Of course, very few points in history can be summed up in three paragraphs, and inaccuracies can be repeated so many times that they become fact. Margolick’s narrative does a wonderful job recounting the years between 1935 and 1939. It also presents contrasts to many events thought to be fact. For instance, Schmeling may have claimed that he paid for Louis’s funeral, but Louis’s lawyer disputed that statement. According to Margolick, Schmeling was a bit of a revisionist historian.

The book also delves below the surface of many other preconceived notions that have stood for decades. Louis was certainly the first black fighter that Americans, as a whole, rallied around. However, bigotry still besieged the nation. As Margolick writes, when Schmeling knocked out Louis in 1936, “Cheers halted business in the House of Representatives for several minutes.” The situation was similar in the Senate as well.

Only after Louis won the title, and Americans were faced with the prospect of the heavyweight title going to Nazi Germany, did the nation throw its support to Louis. Still, the sportswriters of the era represent the country with their overtly and latently racist commentaries. As Lewis Achison of The Washington Post wrote after the Brown Bomber’s victory over Schmeling, “For all their misfortunes and shortcomings they are our people – Negroes, yes, but our Negroes.”

Even more boobish (and despicable) comments came out of the Nazi press, which Margolick gives a great deal of attention. One story never told is of Arno Hellmis, the Nazi sportscaster, who covered Schmeling's bouts with Louis, and was later killed covering Germany’s invasion of France. His coverage of both fights espoused Aryan supremacy. A disputed story is that Hellmis announced during the second fight’s broadcast that Jews are no more popular in the United States than they are in Germany.

But the most interesting person in the book is Schmeling, who walked a political tightrope throughout this period. The fact that he was a national icon in Weimar Germany, Nazi Germany, West Germany, and newly-unified Germany is a testament to his character and perseverance. Nevertheless, the notion that he spent the 1930s keeping his distance from the Third Reich is simply not true. He never joined the Nazi party but he most certainly hobnobbed with the evilest regime of the 20th century. At the same time, Schmeling also sheltered two Jewish boys from a pogrom in Kristallnacht in 1938. He also had a Jewish manager in Joe Jacobs, whose relationship with his own religious community suffered severely due to his loyalty to Schmeling.
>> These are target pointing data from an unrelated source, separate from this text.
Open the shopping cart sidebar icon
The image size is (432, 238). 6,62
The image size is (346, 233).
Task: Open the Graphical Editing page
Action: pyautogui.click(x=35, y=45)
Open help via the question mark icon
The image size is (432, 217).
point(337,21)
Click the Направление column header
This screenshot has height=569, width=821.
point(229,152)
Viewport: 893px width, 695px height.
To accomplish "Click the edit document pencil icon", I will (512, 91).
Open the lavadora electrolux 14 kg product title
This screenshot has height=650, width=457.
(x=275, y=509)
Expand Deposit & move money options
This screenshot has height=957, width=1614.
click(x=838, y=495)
Margolick’s illustration is that Schmeling was a survivor, and that his greatest crime was self-centeredness and little white lies. The fact that he glossed over his relationship with the Nazi party is of concern, but makes him no different than his fellow countryman. As Roger Kahn put it in 1961, “...Max, like 67 million other Germans, was never a Nazi. As I get the picture, there never more than five or six Nazis in Germany, but, of course, they worked very hard.” Nevertheless, Schmeling’s resurrection from de-facto war criminal to boxing statesman is quite fascinating.

Margolick, who has written about civil rights issues before (most notably in the book Strange Fruit: The Biography of a Song), does not seem out of his element with his narrative. Whether that is because he is a boxing aficionado is unclear. He certainly is an excellent researcher and that may explain his ease with the material.
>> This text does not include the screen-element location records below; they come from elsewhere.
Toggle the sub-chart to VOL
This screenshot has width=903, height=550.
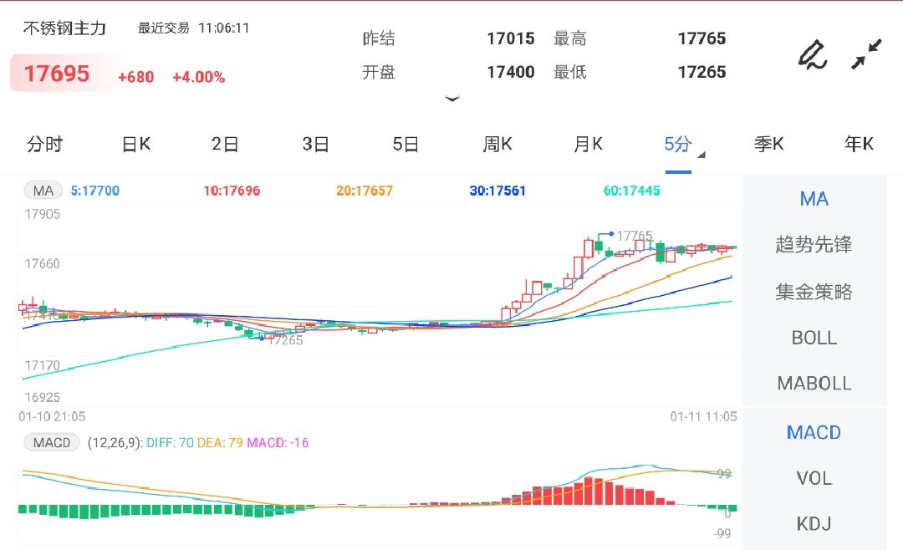(x=813, y=478)
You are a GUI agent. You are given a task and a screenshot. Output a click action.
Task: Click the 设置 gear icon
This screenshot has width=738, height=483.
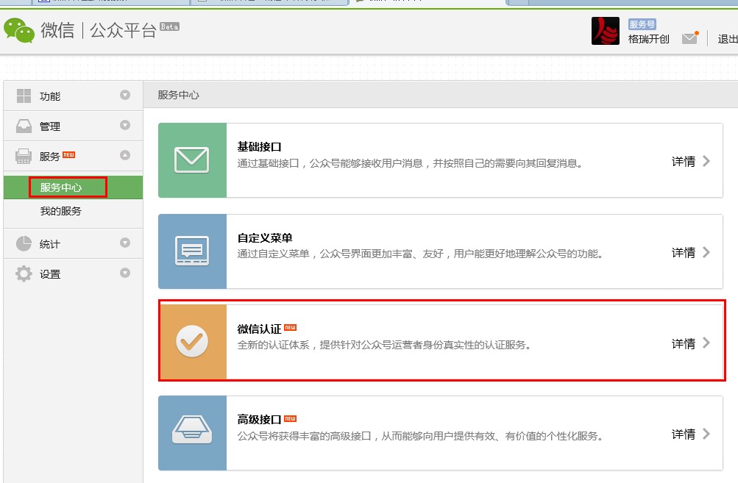tap(24, 273)
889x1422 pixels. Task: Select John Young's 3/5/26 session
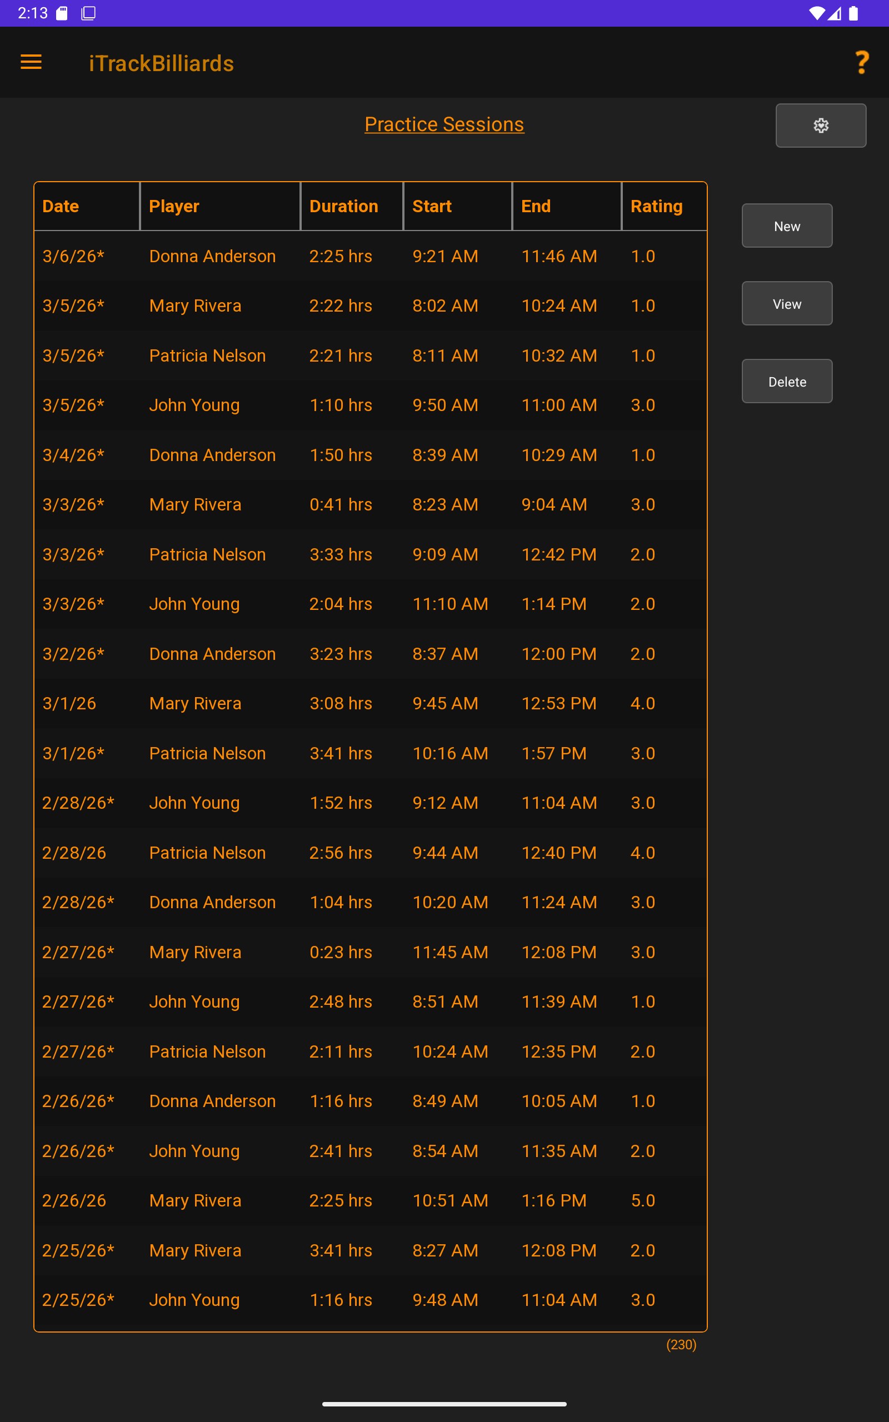coord(370,405)
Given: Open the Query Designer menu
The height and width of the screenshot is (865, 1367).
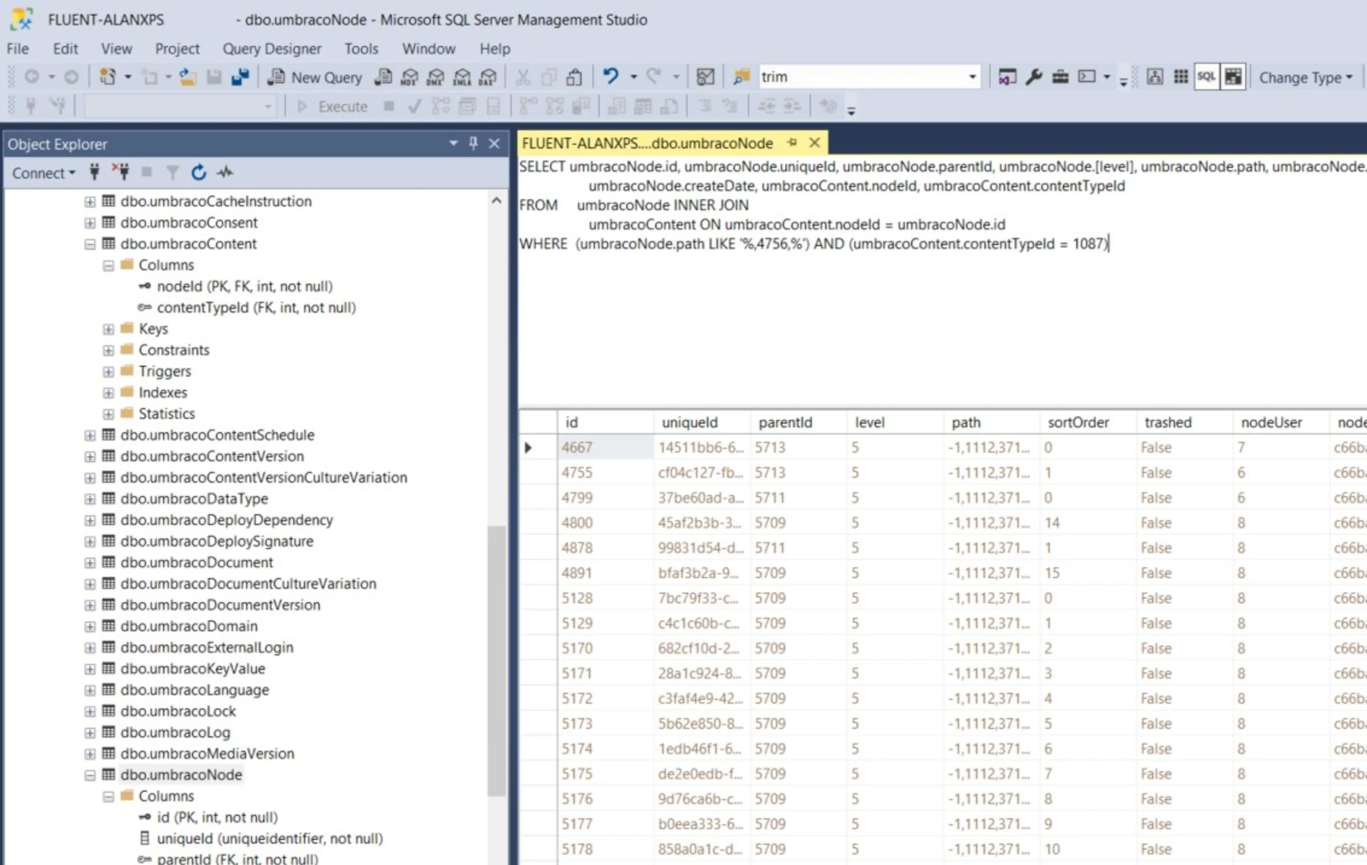Looking at the screenshot, I should click(x=271, y=49).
While Margolick's prose is easy to read, the book is very detailed. Anyone who chooses to read this book will have to take his or her time doing so. Whoever does will receive a full account of one of the most painful growing periods in American history.
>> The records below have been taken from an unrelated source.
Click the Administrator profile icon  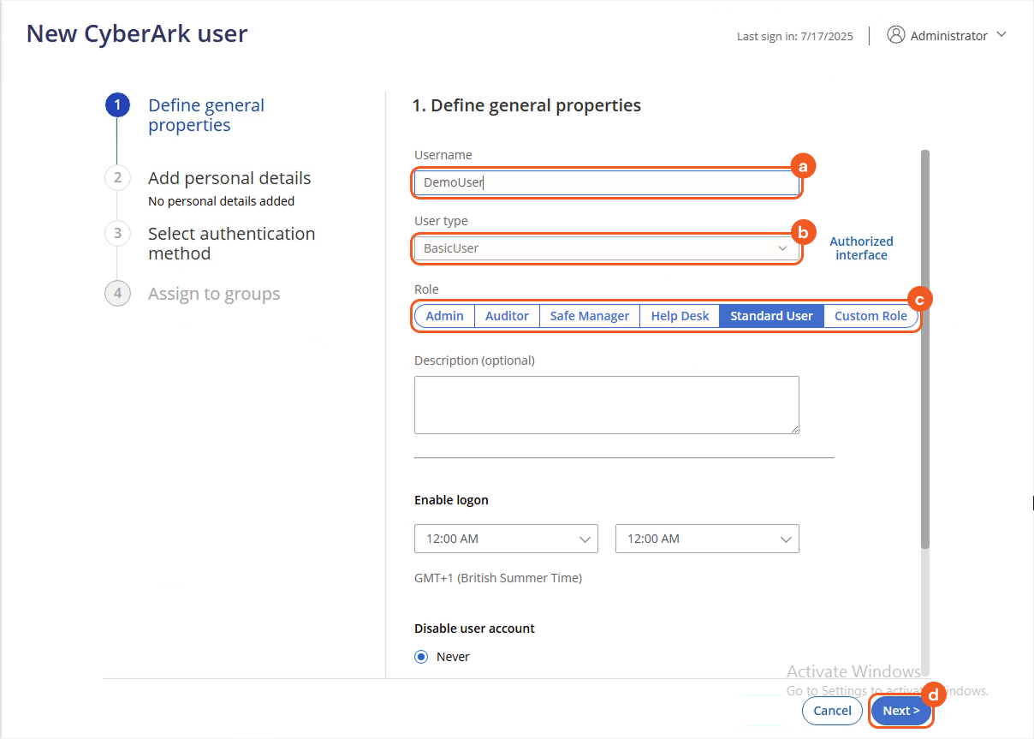pyautogui.click(x=896, y=34)
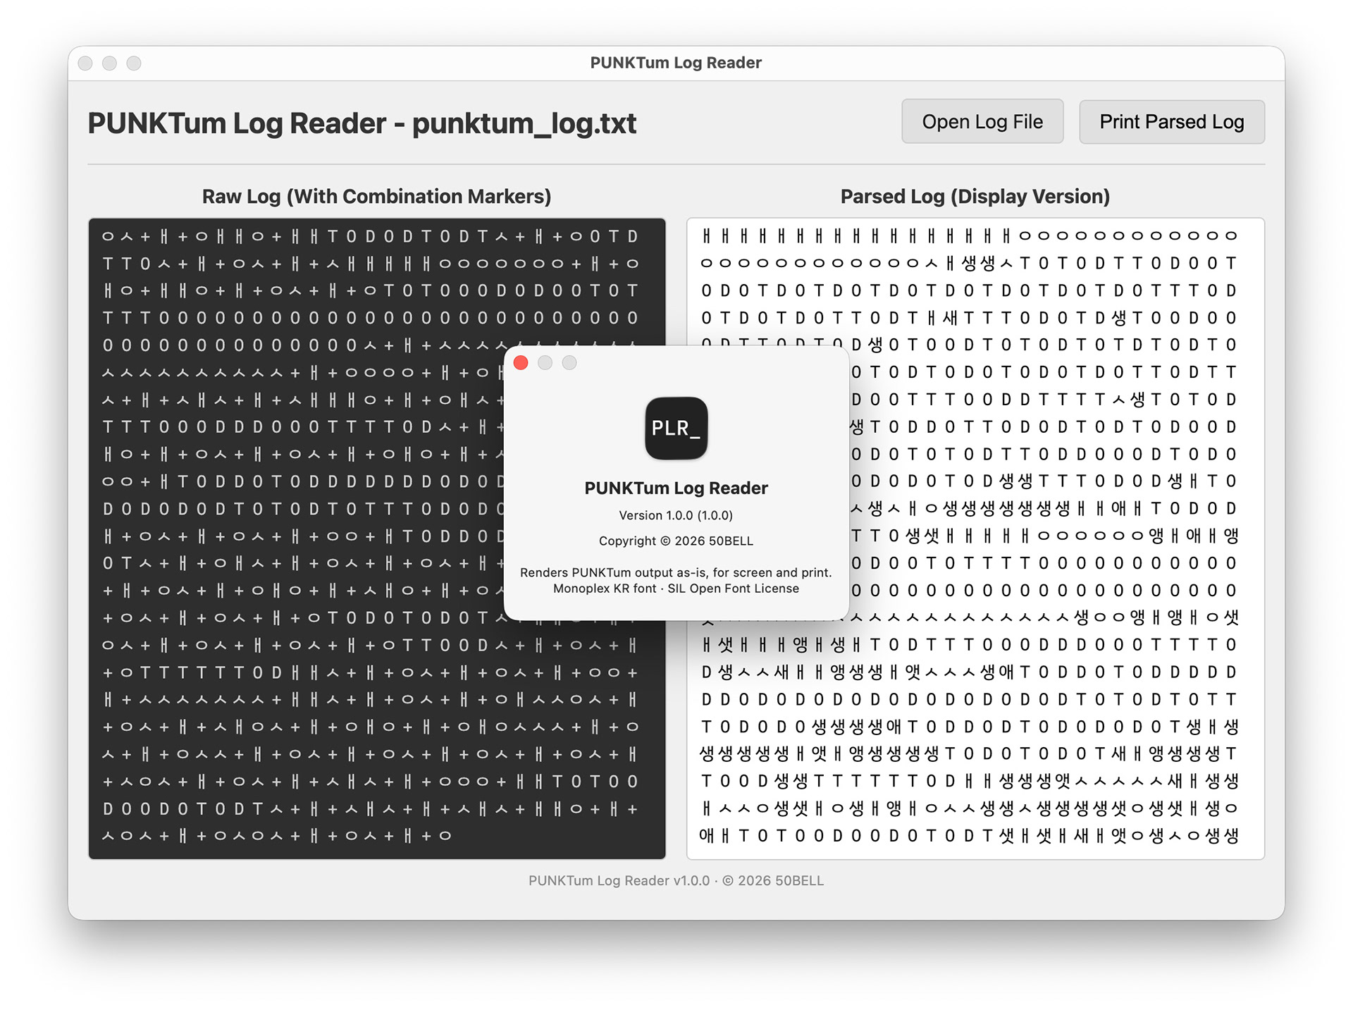Click the main window's zoom button
The image size is (1353, 1010).
pyautogui.click(x=134, y=63)
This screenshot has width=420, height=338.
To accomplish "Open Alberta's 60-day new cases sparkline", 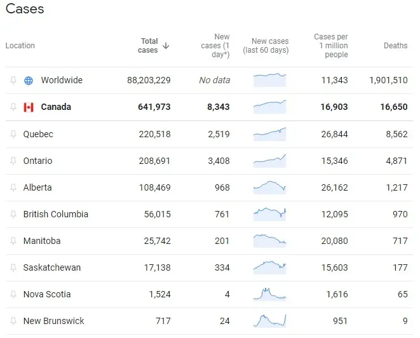I will point(269,187).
Margolick also provides many interesting footnotes of information, which brings a final note. For one of Schmeling’s U.S. tours in 1937, he had purchased a ticket to a flight scheduled to arrive in the United States on May 7. Jacobs insisted that he forgo the ticket and depart Germany earlier by boat. His scheduled flight was on the final trip of the Hindenburg, which blew up as it arrived in New Jersey. Thirty-six of the 97 passengers and crew died in the explosion. One of them was the recipient of Schmeling’s ticket.